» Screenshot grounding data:
----
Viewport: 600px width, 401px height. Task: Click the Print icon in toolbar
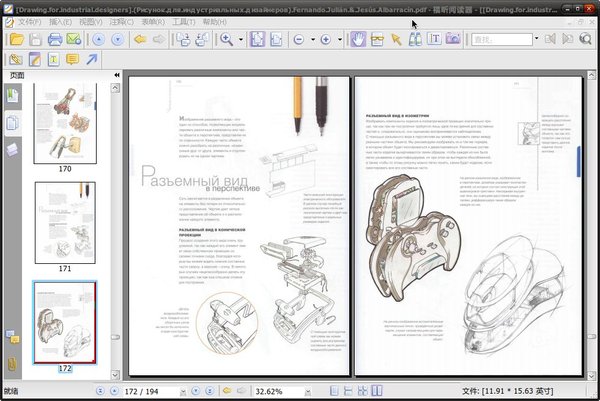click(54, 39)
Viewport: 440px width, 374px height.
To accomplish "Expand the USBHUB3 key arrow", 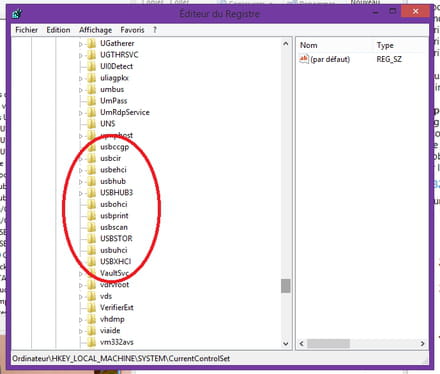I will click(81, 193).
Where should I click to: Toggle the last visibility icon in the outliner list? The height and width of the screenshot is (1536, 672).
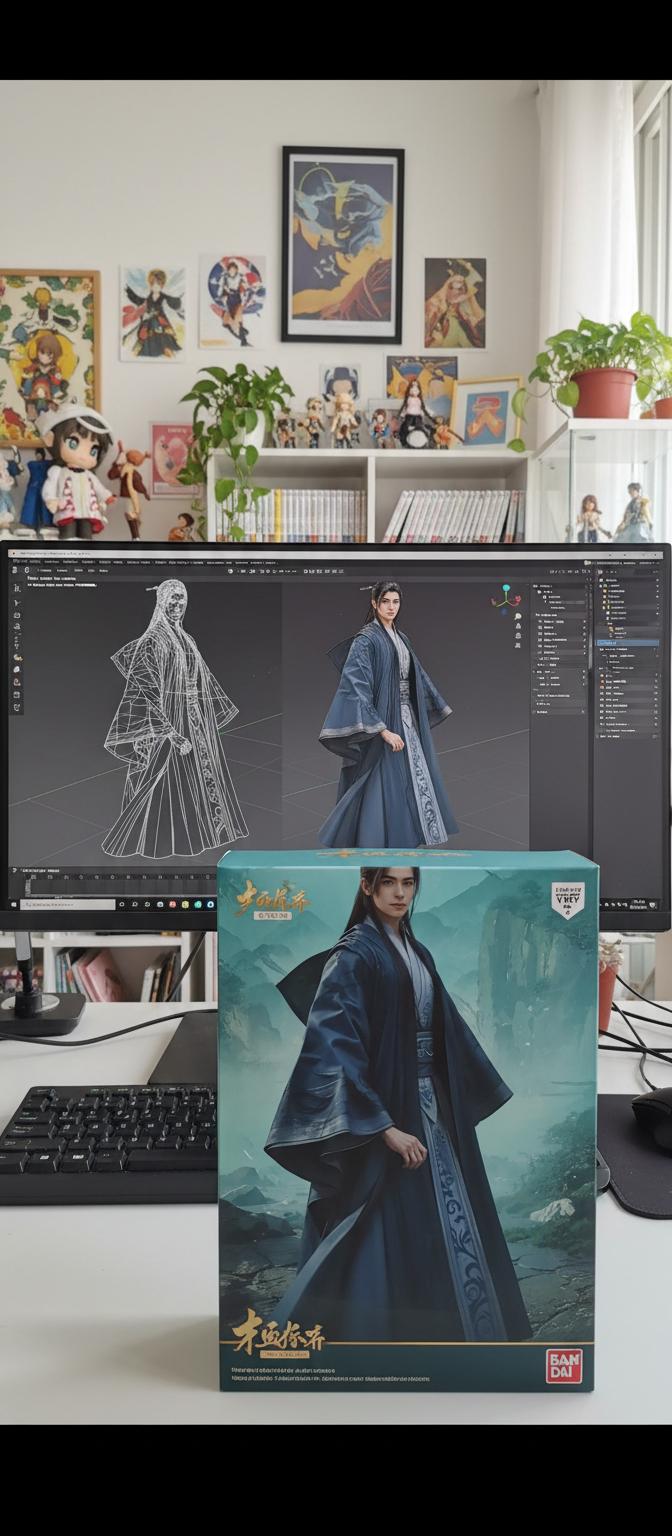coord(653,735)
----
» Activity: In the data above, find the line with "Where should I" and repeat it and every line after it through the end, exactly; leave the pictures out.

» Response box:
Where should I click to: Toggle the last visibility icon in the outliner list? The height and width of the screenshot is (1536, 672).
coord(653,735)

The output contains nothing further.